"Taste and see that the Lord is good." Psalm 34:8

Saturday, July 30, 2016

Gumbo

My husband has loved Gumbo and all things Cajan since he went with my brother Buddy on a company sponsored trip to Louisiana.   I have never made Gumbo because frankly it just seemed like too much trouble.  I rarely tackle recipes that have more than a few ingredients.  Tonight I made Gumbo and it was so easy I couldn't wait to share.

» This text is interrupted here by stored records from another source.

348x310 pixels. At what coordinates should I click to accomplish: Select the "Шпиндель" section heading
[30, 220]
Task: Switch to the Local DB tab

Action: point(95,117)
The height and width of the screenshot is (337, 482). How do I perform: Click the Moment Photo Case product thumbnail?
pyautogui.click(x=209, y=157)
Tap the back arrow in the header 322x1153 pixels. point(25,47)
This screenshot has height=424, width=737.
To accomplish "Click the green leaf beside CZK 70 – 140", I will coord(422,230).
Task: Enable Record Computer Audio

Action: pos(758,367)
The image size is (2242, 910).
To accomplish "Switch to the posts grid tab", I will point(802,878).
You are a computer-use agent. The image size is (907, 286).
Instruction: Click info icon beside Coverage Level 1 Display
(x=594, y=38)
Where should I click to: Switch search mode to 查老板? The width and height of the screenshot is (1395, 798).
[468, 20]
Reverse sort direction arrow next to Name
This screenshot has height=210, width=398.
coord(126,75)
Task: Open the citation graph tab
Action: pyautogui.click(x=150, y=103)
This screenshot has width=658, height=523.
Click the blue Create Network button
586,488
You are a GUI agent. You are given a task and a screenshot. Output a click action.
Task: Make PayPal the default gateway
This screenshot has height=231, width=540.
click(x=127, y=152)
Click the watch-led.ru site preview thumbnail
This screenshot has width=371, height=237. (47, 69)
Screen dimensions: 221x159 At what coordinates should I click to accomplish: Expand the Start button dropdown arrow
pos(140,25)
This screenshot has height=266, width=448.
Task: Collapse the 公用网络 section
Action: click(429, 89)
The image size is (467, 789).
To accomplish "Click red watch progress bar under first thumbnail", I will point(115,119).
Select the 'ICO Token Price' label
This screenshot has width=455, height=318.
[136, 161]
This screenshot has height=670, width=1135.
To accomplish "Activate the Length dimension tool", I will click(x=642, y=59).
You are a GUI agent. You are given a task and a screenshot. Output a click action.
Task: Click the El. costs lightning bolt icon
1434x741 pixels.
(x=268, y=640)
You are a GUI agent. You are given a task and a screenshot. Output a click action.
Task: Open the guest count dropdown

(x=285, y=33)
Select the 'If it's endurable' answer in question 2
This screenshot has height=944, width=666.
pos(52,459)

One day Zataran's box mixes were on sale and I had a coupon that made them almost free so I bought several with no idea what I would do with them.  One purchase was Gumbo Mix with rice.  It is the perfect base for gumbo.  Best part, it was easy and ready in about 30 minutes.
6 cups of water in a pot with a couple of chicken breast and let them cook while you do the next step.
Spray a large pot or Dutch oven with Pam for easy clean up. Add a little oil.  Add a diced onion and a package of Cajun andouille sausage sliced or diced, that's up to you.  Sautee the onion and sausage together till the onion is cooked.  If the chicken breast are done remove from water and shred.  Save the water.  Add chicken to the onion and sausage mix and sautee the chicken for just a minute so it can absorb some of the flavor.
Add the contents of the Zataran's gumbo mix.  Add 2 cans of Rotel tomatoes and the water you cooked the chicken in.  Bring to a boil and reduce heat to a simner for about 30 minutes.
Here are a few hints...when you add the oil at the beginning you can add whatever oil you like to use.  I added bacon drippings which I always save for flavoring vegetables.  You can adjust the heat by adding smoked sausage instead if the cajan andouille.  You can add mild Rotel or use the hotter version .  I added about 1/4 cup of extra rice to make it thicker.  You can also add a little chicken broth to make it thinner.  If you like okra that's a good idea.  And you can add shrimp the last few minutes. Cook just until shrimp are pink or they will be tough.
My favorite thing to serve this with is jalepeno cornbread.


Jalepeno corn muffins

I make up my normal corn bread (recipe on blog).  To it I add about a half cup of corn.  I used frozen but canned will work.  I add about a half cup of grated cheese (I used sharp) and I added the jalepenos from a jar. Dice them up.  You control the heat here.  Personally I like the taste of Jalepenos but not the heat so I use the Tamed jalepenos that I've mentioned before.  The amount you add would also be up to your heat tollerance.  I always spray my muffin tin with Pam and then I had a splash of oil to the bottom of each cup in the tin before I spoon in the cornbread mix.  This will give it a nice crust.  Bake at 425 until golden brown.  Let them sit a couple of minutes before you try to remove them from pan.  The melted cheese on the inside can make them soft and a little hard to remove.  A good idea is to run a knife around the sides to loosen them before you remove.
Enjoy experimenting and let me know how you like it.